I ghiacciai si stanno sciogliendo, il livello del mare si sta alzando. Sappiamo già che l’acqua dell’oceano si sposterà verso la terraferma lungo la costa orientale degli Stati Uniti, il Golfo del Messico e le coste in tutto il mondo. Quello che gli scienziati stanno cercando di capire con urgenza è se l’inondazione sarà molto peggiore del previsto, dell’ordine di metri invece che di decimetri.


La grande domanda è: stiamo entrando in un periodo di scioglimento dei ghiacci ancora più rapido? Se sì, fin dove arriverà, e in che tempi? Per rispondere bisognerebbe sapere come reagirà alle decisioni umane l’enorme ghiacciaio Thwaites, nell’Antartide occidentale. Determinerà se le attuali zone costiere saranno percorse ancora da auto o da pesci.

Il riscaldamento globale sta sciogliendo i ghiacciai nelle regioni montane e sta alzando l’acqua degli oceani, mentre riduce il ghiaccio a entrambi i poli. Negli ultimi 25 anni gli oceani si sono innalzati in media di circa 3 millimetri l’anno, equivalenti a una trentina di centimetri in un secolo. Lo scioglimento degli altri ghiacciai di montagna in tutto il mondo farebbe crescere il livello del mare di altri 30 centimetri abbondanti. Ma le enormi calotte di ghiaccio sulla terraferma in Groenlandia e in Antartide hanno il potenziale per alzarlo di oltre 60 metri: un loro piccolo cambiamento ne può provocare di grandi sulle coste. Potrebbero continuamente staccarsi e scomparire pareti di ghiaccio lunghe molti chilometri e alte centinaia di metri, innalzando parecchio il livello del mare.
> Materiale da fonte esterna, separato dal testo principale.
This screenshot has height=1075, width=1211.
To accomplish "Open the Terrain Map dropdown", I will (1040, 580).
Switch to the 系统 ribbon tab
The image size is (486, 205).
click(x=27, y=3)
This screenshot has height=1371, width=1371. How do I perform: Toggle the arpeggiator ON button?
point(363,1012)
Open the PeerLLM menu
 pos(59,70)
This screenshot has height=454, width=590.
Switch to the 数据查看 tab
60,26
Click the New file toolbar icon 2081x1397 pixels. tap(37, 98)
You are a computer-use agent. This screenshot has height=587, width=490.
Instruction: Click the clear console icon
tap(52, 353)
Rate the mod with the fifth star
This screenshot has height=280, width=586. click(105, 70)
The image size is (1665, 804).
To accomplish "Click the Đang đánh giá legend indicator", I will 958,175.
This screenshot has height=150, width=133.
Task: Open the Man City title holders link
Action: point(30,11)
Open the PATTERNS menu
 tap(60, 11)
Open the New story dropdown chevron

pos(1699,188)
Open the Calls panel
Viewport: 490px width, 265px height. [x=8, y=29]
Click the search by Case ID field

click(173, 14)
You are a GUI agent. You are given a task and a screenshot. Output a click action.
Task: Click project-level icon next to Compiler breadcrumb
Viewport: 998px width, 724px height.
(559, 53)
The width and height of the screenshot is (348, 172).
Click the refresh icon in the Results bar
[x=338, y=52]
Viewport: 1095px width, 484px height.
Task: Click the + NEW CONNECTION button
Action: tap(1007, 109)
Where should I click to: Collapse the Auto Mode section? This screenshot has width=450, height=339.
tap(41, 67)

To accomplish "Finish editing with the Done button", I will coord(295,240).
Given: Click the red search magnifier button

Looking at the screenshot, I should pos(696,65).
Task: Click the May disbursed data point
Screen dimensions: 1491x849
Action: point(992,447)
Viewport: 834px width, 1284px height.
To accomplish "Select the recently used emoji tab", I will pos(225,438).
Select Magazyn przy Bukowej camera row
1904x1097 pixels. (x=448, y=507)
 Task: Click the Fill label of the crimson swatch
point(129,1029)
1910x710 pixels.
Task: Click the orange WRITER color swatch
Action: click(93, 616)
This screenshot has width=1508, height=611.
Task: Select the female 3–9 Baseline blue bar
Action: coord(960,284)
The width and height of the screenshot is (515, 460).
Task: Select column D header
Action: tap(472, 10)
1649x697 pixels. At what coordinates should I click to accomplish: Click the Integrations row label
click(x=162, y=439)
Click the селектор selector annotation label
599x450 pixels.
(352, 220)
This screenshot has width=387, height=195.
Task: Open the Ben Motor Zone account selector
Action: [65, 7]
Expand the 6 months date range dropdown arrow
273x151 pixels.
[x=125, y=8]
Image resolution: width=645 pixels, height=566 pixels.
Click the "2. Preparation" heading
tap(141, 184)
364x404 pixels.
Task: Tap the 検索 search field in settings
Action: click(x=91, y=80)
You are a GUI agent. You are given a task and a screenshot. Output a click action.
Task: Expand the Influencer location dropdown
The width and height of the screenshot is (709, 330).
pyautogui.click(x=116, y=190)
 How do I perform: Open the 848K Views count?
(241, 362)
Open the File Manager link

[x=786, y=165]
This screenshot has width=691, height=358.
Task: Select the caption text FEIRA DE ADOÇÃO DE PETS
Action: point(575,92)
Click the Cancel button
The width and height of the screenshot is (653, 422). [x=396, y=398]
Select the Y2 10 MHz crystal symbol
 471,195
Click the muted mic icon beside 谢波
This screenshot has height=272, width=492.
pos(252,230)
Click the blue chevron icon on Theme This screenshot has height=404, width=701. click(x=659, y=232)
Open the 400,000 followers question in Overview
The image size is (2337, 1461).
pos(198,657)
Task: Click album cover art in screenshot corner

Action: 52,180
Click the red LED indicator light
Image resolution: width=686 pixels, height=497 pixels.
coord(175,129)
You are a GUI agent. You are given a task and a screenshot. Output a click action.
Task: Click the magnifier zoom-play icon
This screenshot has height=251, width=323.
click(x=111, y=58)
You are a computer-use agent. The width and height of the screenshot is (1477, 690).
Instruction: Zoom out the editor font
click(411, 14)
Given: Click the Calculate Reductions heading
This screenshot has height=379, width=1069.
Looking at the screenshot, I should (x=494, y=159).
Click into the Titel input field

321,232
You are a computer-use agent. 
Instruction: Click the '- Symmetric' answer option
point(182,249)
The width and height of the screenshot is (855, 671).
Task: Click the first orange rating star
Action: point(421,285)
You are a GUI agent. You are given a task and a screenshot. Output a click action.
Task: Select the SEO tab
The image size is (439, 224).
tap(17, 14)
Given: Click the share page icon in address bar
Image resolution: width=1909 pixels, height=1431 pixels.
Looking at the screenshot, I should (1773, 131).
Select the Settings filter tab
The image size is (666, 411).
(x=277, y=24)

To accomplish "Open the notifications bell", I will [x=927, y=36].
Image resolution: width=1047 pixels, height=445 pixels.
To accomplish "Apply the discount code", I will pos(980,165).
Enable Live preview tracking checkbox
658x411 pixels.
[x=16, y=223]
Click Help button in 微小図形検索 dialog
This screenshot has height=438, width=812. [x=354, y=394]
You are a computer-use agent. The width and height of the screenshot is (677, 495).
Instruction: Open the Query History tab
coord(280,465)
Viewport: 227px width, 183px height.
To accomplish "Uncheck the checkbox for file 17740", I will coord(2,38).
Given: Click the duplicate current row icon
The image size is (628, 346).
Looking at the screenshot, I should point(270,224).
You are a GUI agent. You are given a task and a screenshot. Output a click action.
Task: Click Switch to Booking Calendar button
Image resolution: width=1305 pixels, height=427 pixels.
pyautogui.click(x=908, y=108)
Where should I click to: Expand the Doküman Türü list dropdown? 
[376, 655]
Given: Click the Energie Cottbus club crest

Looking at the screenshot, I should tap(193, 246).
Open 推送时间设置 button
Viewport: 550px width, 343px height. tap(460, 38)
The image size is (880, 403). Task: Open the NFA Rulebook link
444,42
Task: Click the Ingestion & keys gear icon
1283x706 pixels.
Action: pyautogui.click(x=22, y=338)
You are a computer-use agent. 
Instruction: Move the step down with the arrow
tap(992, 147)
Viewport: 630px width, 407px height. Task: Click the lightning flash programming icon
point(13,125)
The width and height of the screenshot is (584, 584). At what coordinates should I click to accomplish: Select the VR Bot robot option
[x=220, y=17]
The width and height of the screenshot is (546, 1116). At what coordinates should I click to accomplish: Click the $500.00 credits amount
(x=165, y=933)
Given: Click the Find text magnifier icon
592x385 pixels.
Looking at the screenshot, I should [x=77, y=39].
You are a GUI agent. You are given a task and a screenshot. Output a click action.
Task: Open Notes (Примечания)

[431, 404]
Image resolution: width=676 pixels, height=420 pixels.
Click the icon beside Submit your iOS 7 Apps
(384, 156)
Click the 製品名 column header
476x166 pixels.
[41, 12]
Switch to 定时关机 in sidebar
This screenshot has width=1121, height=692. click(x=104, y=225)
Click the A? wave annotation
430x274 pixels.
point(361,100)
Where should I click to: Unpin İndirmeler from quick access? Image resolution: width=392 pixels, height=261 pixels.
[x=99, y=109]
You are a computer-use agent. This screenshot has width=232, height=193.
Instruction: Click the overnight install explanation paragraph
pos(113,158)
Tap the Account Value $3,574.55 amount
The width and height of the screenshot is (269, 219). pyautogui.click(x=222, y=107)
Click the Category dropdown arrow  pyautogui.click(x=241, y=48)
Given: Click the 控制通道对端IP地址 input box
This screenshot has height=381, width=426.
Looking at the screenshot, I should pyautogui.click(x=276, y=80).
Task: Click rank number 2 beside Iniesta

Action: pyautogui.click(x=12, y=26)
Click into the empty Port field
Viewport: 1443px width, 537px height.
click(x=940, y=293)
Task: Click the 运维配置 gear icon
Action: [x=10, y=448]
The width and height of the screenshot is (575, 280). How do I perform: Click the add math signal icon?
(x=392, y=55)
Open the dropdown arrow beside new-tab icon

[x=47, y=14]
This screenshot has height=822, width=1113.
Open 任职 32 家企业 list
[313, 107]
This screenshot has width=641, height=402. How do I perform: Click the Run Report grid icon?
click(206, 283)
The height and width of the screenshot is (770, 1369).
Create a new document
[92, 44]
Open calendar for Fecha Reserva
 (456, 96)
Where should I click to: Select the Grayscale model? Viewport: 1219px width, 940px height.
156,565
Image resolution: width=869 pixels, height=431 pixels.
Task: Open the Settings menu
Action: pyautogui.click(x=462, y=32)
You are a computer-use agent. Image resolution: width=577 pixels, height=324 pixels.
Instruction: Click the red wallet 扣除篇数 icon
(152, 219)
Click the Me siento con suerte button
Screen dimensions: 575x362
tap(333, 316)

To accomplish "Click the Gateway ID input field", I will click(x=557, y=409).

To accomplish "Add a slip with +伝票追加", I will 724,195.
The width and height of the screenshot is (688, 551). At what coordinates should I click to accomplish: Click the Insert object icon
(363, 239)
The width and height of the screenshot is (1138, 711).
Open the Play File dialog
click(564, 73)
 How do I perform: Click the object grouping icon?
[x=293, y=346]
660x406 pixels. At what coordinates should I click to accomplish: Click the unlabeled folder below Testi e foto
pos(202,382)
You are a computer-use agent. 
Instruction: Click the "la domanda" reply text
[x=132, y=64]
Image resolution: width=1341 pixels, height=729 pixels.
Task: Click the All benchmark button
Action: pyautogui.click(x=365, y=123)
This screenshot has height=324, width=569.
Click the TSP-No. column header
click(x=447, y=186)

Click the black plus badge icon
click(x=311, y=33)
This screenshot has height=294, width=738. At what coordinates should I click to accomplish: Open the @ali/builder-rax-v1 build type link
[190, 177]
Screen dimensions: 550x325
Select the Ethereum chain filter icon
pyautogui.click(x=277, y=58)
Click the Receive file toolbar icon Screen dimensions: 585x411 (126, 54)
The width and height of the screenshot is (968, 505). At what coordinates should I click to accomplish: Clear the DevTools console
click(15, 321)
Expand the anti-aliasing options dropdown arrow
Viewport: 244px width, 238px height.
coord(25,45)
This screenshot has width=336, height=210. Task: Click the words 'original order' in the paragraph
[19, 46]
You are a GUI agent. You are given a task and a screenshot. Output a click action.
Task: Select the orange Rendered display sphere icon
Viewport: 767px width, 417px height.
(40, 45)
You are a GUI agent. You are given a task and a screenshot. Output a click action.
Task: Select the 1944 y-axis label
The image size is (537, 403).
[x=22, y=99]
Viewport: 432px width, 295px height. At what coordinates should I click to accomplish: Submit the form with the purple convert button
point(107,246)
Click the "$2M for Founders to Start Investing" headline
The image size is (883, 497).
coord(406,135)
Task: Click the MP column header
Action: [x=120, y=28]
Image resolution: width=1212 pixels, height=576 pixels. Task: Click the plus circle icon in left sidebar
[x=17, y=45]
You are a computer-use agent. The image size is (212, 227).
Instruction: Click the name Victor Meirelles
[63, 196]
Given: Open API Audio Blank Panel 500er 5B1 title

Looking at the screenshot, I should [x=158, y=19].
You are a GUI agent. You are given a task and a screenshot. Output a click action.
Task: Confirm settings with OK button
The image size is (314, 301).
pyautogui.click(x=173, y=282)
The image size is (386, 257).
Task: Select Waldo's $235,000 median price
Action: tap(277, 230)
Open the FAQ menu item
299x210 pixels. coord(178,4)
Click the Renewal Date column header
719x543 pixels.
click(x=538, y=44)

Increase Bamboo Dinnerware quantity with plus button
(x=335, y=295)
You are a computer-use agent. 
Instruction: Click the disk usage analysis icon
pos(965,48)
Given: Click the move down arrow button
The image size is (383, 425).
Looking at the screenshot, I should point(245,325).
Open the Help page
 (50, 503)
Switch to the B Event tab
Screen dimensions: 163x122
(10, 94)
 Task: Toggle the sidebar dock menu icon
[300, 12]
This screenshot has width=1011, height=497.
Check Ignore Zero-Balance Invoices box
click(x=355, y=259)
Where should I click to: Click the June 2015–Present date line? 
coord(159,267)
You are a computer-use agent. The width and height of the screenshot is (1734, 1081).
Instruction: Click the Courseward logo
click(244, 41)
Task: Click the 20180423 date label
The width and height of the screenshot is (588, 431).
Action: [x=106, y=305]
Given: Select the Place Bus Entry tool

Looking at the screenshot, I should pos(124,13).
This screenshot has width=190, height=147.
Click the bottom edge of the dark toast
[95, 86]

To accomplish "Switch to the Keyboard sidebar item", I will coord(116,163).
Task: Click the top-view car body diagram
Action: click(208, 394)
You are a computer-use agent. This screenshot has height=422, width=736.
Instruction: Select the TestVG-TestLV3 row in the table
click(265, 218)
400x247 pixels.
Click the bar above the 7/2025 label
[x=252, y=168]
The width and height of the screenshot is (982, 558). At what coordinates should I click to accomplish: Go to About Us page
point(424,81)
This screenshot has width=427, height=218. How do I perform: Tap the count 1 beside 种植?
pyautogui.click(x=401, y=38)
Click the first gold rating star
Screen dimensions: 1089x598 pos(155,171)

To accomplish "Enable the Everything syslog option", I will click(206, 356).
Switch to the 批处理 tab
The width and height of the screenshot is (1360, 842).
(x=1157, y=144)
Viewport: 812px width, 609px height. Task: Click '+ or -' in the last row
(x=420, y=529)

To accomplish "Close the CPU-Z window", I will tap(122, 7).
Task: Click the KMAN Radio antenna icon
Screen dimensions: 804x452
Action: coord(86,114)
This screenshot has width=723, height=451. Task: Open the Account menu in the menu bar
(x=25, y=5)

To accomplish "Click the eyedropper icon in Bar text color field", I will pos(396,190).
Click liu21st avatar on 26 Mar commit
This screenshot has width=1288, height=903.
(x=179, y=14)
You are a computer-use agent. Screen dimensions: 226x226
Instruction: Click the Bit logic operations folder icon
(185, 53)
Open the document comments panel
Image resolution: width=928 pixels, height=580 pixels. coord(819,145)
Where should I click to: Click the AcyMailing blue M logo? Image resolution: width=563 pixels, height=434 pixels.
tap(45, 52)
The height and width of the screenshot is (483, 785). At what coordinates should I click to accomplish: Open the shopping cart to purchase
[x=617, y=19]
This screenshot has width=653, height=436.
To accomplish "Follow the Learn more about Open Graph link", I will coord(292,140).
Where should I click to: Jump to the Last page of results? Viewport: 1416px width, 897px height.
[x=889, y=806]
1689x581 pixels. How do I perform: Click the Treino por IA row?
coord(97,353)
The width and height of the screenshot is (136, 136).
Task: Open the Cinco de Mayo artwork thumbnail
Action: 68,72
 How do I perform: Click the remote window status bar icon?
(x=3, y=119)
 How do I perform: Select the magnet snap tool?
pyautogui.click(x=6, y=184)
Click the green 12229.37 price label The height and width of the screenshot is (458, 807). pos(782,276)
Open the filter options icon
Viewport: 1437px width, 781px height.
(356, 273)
Secondo proiezioni ben documentate, in questo secolo l’ulteriore crescita del livello del mare dovrebbe essere ancora modesta, forse una sessantina di centimetri in caso di riscaldamento moderato e un metro o poco più anche con uno consistente. Quanto ai secoli successivi, gli scienziati hanno prove concrete che una crescita costante e prolungata della temperatura peggiorerebbe la situazione. Ma se il fronte delle calotte si ritira potrebbe cominciare un’epoca di scioglimento dei ghiacci ancora più veloce.

Per valutare la probabilità dell’ipotesi cerchiamo indizi dai cambiamenti in corso, con l’aiuto delle conoscenze acquisite sul passato della Terra e sulla fisica del ghiaccio. Molti indizi provengono da cambiamenti clamorosi iniziati un paio di decenni fa nel ghiacciaio Jakobshavn, una parte importante della calotta della Groenlandia. I ghiacciai sono spinti dal loro stesso peso verso il mare, dove il fronte si scioglie o si frantuma, per essere sostituito dal ghiaccio retrostante. Quando la perdita è maggiore del flusso proveniente dal retro, il fronte si ritira, riducendo la calotta sulla terraferma e innalzando il livello del mare.

Negli anni ottanta quello di Jakobshavn era tra i ghiacciai in movimento più rapido al mondo: correva verso la Baia di Baffin, pur essendo trattenuto da una piattaforma di ghiaccio, cioè un’estensione di ghiaccio galleggiante sul mare. Negli anni novanta il riscaldamento dell’oceano, circa 1 °C, ha smantellato la piattaforma, e di conseguenza il ghiacciaio dietro di essa ha più che raddoppiato la sua velocità verso la riva. Oggi Jakobshavn si sta ritirando e assottigliando fortemente, ed è tra i singoli elementi che più contribuiscono all’innalzamento globale del livello del mare. Qui le testimonianze geologiche nelle rocce indicano che in passato si verificarono eventi simili. Le osservazioni attuali rivelano che azioni simili stanno trasformando altri ghiacciai della Groenlandia.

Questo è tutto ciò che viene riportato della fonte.